Collected data entries
..............................

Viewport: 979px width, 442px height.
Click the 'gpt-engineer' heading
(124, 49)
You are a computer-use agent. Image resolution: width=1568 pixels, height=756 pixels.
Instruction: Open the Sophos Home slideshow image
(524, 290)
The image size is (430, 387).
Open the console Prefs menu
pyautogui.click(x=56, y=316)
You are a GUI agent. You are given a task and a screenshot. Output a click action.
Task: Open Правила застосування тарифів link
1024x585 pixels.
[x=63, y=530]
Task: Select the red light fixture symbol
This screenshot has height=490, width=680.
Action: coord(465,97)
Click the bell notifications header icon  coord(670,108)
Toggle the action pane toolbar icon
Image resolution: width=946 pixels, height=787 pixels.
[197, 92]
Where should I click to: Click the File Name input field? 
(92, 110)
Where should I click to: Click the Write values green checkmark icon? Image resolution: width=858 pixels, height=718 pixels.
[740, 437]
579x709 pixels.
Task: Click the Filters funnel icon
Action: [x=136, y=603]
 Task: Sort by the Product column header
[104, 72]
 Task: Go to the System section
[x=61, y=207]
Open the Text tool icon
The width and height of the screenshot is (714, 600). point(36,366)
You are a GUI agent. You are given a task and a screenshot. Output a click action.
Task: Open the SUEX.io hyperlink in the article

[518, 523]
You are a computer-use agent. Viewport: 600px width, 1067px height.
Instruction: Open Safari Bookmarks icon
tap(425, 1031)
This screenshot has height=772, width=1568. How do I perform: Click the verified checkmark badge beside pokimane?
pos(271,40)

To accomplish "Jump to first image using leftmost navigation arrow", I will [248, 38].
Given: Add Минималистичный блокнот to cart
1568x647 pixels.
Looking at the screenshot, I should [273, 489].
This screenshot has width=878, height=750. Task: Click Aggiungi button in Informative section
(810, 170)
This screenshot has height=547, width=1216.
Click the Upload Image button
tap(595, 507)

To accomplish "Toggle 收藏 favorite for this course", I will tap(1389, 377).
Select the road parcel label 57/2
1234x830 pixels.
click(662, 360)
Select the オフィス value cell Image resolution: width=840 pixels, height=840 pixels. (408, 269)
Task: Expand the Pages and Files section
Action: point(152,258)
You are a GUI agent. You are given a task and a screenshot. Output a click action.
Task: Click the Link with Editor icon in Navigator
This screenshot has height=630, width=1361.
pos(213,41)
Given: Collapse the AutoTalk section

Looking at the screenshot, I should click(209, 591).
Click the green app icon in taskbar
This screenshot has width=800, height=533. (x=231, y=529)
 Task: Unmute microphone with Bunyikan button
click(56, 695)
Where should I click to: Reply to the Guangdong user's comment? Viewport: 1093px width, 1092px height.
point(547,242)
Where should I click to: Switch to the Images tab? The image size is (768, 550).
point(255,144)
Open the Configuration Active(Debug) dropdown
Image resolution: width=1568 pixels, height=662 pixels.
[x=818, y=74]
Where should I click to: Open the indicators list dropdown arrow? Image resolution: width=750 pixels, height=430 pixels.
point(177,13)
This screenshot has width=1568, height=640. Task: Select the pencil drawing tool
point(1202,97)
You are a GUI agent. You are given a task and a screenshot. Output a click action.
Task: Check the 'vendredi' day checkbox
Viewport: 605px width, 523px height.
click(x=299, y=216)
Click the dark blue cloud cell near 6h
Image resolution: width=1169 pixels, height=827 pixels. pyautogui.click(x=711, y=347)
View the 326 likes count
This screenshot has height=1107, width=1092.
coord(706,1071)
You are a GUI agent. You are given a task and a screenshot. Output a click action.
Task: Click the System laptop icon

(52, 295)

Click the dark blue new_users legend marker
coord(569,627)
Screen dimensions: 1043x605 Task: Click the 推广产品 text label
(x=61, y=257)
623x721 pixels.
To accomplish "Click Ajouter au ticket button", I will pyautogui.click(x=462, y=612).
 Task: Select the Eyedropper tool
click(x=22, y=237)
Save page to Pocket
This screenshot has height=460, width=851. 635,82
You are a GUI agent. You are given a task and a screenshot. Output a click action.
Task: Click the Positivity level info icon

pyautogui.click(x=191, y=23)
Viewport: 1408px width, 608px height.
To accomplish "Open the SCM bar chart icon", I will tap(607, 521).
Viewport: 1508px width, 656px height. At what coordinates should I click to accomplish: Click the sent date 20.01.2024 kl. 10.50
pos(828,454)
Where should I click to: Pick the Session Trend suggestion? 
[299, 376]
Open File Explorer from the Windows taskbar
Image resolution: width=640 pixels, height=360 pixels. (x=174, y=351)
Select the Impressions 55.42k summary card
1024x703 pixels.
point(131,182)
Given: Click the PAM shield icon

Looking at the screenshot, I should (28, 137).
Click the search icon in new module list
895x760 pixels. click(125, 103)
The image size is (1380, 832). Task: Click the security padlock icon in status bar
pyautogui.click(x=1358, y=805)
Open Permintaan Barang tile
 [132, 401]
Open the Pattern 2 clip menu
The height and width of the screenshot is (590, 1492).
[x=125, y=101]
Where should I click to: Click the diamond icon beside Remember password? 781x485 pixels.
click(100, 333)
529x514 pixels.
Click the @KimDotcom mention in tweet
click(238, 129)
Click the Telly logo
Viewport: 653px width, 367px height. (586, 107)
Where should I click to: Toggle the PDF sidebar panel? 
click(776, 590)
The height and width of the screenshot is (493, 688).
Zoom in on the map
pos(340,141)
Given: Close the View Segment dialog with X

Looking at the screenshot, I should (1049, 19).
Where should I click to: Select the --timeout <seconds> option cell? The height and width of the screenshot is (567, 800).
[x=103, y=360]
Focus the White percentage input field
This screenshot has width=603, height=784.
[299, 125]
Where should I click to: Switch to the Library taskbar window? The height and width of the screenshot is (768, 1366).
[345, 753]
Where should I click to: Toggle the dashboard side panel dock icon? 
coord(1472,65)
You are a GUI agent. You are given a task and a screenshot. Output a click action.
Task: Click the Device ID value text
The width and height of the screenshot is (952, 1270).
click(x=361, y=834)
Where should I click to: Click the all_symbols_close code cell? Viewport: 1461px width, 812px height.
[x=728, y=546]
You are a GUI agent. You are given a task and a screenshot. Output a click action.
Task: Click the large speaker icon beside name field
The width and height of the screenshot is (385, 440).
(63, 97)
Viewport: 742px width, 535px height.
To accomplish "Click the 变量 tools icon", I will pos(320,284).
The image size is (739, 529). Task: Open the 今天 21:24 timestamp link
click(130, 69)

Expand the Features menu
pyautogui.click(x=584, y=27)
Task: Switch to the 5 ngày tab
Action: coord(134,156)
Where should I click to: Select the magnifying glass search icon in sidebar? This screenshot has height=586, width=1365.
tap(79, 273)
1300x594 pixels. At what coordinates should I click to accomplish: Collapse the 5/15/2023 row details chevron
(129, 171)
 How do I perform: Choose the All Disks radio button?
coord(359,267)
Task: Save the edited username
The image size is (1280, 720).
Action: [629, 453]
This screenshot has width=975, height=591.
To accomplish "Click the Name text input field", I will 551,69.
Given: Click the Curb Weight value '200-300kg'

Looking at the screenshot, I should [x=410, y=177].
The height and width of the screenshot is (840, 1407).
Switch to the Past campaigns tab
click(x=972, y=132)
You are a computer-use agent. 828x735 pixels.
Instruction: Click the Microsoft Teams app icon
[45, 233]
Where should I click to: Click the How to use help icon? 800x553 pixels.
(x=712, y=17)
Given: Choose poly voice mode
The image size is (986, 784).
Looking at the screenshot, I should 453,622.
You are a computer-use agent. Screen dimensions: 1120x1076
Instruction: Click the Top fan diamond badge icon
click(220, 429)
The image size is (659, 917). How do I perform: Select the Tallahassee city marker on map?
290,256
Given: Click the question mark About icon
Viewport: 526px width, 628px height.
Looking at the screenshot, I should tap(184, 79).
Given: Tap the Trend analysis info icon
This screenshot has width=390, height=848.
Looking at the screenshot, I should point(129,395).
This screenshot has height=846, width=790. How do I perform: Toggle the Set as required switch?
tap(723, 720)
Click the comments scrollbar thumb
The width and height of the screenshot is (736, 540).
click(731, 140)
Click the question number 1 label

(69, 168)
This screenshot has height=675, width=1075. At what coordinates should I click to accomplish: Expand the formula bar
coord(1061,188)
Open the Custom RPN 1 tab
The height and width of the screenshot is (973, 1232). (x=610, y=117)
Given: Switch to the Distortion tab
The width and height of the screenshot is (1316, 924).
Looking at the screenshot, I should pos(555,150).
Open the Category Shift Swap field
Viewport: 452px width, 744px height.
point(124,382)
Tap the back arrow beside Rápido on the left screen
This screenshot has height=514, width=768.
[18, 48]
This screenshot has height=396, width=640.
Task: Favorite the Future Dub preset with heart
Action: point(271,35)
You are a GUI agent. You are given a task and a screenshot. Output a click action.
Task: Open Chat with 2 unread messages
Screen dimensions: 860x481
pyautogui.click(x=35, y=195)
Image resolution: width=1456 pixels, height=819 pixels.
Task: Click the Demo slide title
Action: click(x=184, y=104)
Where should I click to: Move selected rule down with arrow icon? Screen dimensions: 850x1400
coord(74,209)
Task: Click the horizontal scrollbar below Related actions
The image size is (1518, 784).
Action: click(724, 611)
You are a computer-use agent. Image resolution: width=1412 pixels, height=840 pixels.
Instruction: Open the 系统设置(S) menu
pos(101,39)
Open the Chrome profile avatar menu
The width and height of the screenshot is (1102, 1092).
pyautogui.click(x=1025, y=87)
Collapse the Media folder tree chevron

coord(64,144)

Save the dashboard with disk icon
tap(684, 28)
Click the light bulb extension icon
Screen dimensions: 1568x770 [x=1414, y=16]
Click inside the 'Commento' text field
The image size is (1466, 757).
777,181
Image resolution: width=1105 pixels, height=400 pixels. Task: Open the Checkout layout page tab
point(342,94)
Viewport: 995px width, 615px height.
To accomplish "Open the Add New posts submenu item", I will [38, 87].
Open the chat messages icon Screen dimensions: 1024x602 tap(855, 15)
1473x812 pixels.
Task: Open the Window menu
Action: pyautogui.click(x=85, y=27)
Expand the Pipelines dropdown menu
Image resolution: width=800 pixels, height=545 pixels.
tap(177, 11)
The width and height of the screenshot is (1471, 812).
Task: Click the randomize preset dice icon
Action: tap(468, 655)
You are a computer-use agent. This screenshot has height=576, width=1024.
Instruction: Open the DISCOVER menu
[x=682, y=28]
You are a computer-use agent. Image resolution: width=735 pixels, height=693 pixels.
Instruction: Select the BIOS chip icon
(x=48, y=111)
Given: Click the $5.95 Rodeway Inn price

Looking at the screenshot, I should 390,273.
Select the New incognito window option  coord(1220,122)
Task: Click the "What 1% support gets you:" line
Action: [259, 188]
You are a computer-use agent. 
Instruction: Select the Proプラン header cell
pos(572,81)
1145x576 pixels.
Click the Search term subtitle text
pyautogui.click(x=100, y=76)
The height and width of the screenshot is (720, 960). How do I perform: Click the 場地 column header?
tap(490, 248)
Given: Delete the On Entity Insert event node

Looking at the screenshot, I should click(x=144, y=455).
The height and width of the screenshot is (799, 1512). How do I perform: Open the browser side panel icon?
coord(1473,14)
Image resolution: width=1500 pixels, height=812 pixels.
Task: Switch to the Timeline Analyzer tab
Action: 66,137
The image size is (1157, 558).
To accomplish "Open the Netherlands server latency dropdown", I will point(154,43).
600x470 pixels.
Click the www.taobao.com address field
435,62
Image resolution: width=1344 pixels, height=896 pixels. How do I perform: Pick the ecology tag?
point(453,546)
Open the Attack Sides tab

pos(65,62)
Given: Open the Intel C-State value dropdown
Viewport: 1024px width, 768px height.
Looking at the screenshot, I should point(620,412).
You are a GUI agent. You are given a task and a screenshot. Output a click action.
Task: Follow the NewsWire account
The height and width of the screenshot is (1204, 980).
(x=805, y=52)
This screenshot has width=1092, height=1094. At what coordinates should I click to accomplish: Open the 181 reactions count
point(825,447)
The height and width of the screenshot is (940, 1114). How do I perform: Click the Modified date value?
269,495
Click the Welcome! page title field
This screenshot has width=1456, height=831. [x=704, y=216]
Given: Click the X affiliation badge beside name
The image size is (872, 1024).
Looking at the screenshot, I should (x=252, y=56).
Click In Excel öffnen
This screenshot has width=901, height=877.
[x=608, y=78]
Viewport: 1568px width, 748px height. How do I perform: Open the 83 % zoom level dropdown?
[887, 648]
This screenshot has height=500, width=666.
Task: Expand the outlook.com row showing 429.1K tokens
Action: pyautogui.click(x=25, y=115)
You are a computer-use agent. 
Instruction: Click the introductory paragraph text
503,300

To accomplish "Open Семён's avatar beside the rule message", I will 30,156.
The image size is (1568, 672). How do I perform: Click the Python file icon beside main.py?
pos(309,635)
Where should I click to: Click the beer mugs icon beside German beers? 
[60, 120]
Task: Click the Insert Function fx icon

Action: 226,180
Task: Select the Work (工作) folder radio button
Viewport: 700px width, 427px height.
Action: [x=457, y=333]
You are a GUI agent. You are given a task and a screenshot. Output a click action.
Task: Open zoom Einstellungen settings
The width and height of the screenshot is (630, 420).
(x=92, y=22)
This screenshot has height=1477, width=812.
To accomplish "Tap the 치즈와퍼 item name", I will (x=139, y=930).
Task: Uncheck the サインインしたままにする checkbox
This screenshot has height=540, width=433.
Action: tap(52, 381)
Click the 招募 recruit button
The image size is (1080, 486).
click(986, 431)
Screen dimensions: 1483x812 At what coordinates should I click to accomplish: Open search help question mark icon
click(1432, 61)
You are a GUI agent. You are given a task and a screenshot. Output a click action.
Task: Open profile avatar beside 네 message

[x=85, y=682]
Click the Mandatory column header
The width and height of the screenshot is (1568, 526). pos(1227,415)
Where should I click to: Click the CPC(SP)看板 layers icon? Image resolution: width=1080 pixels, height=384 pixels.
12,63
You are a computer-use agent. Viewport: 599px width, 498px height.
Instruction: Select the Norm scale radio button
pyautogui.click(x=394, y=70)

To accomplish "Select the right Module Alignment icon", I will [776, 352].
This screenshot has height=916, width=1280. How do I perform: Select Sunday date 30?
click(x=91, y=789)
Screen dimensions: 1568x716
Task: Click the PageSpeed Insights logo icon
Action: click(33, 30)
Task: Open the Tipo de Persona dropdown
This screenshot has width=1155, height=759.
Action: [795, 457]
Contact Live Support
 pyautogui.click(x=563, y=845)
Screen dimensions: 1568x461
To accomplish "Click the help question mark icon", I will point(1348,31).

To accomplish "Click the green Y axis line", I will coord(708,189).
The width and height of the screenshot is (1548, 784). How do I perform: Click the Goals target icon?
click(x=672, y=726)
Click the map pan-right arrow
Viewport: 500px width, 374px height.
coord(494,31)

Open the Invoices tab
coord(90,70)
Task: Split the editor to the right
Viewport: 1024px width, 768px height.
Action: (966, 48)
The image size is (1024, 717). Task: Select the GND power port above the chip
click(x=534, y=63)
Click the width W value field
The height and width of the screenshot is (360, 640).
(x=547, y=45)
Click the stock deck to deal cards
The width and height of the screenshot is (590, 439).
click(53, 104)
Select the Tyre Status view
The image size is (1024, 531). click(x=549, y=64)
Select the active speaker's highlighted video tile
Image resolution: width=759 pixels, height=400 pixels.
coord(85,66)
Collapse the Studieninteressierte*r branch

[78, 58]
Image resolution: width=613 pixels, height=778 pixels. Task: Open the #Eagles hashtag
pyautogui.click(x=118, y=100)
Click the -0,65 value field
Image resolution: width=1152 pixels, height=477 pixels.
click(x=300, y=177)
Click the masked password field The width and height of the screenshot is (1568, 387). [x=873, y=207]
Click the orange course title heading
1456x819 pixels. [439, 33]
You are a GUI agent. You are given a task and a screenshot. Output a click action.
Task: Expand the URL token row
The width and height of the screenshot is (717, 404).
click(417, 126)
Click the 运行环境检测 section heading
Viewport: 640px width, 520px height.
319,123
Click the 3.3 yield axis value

..............................

• **What you have to do**
A single figure is required: the number of lines above in which the string "axis" appears.

• **Finished task**
2